With this in mind, employers should consider the risk of :

  • The COVID-19 infection and hospitalization rates at the locations where employees are asked to travel.
  • The mitigation measures that relevant locations - including, but not limited to, the actual or potential client, vendor, or patron the employee may be visiting - are taking to address and contain the spread of COVID-19.
  • The mitigation measures the employee is expected to take to address and contain the spread of COVID-19 during their business travel.

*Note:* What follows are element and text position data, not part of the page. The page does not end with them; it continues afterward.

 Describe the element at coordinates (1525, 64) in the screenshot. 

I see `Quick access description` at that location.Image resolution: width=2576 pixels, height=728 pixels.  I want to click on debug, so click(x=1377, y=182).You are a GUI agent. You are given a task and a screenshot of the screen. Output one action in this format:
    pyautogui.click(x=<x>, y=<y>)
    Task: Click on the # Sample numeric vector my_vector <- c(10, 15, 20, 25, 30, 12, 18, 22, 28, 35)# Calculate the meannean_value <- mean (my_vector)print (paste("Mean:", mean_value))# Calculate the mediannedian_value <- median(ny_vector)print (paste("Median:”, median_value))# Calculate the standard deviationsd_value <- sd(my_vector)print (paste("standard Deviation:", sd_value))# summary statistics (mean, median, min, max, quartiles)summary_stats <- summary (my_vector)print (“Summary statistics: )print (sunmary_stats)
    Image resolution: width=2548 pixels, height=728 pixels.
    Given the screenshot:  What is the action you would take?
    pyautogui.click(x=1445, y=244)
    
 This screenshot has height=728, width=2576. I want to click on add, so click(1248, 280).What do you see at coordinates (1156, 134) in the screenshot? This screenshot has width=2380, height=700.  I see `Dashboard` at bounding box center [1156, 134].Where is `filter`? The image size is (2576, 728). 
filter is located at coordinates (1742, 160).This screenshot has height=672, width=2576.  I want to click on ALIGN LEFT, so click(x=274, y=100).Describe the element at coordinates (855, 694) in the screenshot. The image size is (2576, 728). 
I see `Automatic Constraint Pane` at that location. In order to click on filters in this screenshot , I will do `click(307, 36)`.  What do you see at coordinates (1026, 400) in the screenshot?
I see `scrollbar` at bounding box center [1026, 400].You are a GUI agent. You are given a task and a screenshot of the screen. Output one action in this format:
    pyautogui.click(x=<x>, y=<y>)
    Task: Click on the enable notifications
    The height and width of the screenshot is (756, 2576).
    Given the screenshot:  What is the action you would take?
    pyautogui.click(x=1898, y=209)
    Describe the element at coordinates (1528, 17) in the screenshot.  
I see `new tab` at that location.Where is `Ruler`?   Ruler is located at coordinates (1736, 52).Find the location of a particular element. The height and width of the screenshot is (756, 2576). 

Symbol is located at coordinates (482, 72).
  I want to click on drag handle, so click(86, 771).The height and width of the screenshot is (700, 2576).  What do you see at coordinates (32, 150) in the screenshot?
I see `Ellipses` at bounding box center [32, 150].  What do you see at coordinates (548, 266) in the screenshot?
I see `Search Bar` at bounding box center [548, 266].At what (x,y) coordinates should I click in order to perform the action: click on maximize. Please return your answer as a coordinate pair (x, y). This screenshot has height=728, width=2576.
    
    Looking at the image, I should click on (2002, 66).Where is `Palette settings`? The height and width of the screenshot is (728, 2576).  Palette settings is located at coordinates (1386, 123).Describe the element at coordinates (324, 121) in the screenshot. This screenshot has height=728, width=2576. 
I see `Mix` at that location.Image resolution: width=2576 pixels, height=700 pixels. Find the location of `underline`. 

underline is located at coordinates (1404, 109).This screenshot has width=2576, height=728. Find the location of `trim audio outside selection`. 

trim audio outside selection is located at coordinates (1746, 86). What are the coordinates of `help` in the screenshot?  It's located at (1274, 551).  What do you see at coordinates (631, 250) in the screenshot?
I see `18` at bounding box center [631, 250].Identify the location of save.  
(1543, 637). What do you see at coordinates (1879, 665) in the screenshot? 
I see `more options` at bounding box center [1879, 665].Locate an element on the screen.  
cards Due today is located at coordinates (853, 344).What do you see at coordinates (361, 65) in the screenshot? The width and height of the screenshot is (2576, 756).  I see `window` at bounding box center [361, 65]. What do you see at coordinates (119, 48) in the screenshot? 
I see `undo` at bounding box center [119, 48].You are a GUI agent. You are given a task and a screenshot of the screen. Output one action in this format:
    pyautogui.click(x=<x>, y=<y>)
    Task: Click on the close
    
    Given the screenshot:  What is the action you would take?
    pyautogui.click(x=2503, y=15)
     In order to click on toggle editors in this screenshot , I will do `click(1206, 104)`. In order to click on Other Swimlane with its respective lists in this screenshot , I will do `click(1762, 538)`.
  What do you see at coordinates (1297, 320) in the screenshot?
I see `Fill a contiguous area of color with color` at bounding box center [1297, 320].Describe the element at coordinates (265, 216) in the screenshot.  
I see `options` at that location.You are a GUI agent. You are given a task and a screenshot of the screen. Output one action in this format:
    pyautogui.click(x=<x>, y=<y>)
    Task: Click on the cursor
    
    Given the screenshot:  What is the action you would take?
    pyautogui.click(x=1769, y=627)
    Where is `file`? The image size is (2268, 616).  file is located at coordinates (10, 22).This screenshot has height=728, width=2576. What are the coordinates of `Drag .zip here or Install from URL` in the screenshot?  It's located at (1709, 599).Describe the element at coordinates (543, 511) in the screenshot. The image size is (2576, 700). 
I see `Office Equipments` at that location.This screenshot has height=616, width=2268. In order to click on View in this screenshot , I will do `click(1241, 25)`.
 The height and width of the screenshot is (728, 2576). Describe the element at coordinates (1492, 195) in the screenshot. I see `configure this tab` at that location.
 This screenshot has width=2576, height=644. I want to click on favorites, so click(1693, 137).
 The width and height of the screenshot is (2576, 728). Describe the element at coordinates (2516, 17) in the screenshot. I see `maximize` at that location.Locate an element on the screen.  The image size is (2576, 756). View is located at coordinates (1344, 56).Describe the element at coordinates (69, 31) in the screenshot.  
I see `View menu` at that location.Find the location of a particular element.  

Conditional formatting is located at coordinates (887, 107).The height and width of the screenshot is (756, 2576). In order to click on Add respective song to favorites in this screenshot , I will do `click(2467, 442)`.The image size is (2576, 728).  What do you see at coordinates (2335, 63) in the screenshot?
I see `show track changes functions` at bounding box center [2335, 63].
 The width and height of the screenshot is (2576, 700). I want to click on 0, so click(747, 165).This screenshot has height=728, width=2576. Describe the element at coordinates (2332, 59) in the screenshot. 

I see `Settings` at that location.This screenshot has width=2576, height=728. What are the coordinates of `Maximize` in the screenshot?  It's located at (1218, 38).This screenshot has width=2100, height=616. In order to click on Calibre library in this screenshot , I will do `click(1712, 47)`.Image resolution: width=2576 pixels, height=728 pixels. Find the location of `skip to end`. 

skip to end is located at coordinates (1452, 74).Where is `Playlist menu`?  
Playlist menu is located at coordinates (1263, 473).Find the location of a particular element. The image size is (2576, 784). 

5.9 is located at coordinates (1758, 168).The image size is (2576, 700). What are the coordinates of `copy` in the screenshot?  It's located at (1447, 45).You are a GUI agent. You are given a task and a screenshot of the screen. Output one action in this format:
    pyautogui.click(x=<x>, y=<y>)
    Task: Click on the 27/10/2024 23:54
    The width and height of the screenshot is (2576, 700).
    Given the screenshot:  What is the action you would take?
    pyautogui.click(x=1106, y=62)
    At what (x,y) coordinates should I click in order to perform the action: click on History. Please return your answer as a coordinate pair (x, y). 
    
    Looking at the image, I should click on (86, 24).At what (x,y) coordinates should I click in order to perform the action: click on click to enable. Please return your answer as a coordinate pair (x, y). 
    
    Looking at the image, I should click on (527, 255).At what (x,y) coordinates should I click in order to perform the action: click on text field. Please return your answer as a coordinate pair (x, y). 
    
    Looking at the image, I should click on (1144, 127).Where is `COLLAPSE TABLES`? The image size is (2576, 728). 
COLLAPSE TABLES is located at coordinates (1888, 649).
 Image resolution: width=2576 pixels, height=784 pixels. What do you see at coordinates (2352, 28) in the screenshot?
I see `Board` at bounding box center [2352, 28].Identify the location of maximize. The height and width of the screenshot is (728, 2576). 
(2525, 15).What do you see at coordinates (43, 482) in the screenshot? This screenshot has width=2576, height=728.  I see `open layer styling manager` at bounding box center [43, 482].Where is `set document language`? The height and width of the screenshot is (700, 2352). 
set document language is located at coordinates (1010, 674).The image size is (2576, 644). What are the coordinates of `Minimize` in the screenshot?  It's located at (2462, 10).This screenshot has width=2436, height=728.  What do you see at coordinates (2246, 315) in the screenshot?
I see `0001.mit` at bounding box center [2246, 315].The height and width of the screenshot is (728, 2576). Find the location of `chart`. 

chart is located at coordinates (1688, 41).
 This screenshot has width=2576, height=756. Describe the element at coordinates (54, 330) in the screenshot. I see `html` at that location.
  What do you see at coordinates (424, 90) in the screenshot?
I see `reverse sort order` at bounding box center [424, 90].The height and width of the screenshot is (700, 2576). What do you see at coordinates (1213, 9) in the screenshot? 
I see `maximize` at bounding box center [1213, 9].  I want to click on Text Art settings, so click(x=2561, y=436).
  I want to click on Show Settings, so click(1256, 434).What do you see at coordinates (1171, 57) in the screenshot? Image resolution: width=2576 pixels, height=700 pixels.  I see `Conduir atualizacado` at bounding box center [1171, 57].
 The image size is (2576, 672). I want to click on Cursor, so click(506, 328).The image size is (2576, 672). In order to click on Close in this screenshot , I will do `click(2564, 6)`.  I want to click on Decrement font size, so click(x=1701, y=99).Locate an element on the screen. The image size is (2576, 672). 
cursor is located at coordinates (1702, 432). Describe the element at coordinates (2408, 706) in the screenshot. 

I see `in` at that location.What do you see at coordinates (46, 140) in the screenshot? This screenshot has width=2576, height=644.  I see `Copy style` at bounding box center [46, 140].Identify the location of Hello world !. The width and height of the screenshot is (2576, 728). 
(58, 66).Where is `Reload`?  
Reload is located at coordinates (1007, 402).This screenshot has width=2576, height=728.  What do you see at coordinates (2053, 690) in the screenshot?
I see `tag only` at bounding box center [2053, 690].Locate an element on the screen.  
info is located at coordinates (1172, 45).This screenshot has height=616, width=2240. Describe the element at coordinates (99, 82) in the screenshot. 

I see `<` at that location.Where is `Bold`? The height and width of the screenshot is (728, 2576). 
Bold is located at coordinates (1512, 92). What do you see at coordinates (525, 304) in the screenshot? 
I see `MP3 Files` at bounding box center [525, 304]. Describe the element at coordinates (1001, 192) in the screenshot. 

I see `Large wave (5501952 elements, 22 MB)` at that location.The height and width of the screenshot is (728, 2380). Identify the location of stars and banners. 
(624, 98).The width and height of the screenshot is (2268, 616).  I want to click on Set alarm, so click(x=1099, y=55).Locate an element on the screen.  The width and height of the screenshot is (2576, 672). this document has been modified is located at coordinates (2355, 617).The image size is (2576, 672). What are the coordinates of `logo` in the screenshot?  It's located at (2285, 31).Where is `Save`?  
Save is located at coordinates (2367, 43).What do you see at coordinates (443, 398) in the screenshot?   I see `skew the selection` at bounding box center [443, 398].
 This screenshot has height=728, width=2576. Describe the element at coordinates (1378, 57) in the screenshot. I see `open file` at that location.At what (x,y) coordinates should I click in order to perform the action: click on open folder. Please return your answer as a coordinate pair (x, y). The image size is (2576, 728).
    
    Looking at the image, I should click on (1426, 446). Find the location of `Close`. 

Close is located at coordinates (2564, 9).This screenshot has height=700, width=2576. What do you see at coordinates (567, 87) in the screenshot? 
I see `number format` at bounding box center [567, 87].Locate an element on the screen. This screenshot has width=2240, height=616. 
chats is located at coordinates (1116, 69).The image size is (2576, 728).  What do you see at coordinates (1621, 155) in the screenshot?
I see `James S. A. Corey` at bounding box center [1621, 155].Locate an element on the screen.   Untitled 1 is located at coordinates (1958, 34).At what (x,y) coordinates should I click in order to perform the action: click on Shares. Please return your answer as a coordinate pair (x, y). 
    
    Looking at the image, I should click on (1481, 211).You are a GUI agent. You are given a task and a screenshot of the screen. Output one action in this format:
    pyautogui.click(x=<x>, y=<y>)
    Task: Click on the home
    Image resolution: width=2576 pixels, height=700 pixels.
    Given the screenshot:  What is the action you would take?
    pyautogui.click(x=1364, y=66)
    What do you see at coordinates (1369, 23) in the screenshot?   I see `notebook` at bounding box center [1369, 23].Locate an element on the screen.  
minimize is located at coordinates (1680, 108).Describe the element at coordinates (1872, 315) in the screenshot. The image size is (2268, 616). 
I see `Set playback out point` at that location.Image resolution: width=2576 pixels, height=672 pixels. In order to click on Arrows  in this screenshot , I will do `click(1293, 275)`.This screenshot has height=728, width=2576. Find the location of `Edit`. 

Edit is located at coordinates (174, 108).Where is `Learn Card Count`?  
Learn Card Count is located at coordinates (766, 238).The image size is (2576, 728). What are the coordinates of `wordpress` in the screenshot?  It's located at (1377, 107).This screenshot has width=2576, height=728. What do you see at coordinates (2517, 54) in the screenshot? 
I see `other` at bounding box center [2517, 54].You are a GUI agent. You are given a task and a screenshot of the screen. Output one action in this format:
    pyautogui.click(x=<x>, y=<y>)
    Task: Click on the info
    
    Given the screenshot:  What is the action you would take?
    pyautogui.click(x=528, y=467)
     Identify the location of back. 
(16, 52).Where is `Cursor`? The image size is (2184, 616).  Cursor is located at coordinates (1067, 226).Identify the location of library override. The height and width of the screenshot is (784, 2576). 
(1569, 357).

Best Practices - Responding to Employee Concerns About COVID-19 and Business Travel

Though no strict requirement to do so, COVID-19 highlights the importance of responding to employee concerns about COVID-19 and business travel. Employees may and likely will respond to the COVID-19 pandemic with anxiety about the workplace generally and this will only be highlighted by the prospect of business travel. Accordingly, employers should consider adopting the following best practices in dealing with these concerns:

  • Communicating the need for business travel along with any mitigation measures being taken to address the spread of COVID-19.
  • Listening and responding to any concerns as part of an existing broader open-door policy or otherwise.
  • Analyzing whether and how those concerns may be addressed with additional/different mitigation measures to the extent practicable.
  • Referring employees to any Employee Assistance Program that may be available.

Conclusion

Employers face a tangled web of differing federal, state, and local laws, regulations, and guidance related to COVID-19, many of which will impact their ability to and the circumstances under which they may reinstitute workplace travel. Though there is not a “one size fits all” approach or right answer when addressing whether and how to return workers to business travel, there are practical considerations which can assist businesses in doing so. Further, by addressing those practical considerations head-on and considering adopting best practices, employers can more easily anticipate and adapt to the legal landscape regarding COVID-19 and business travel.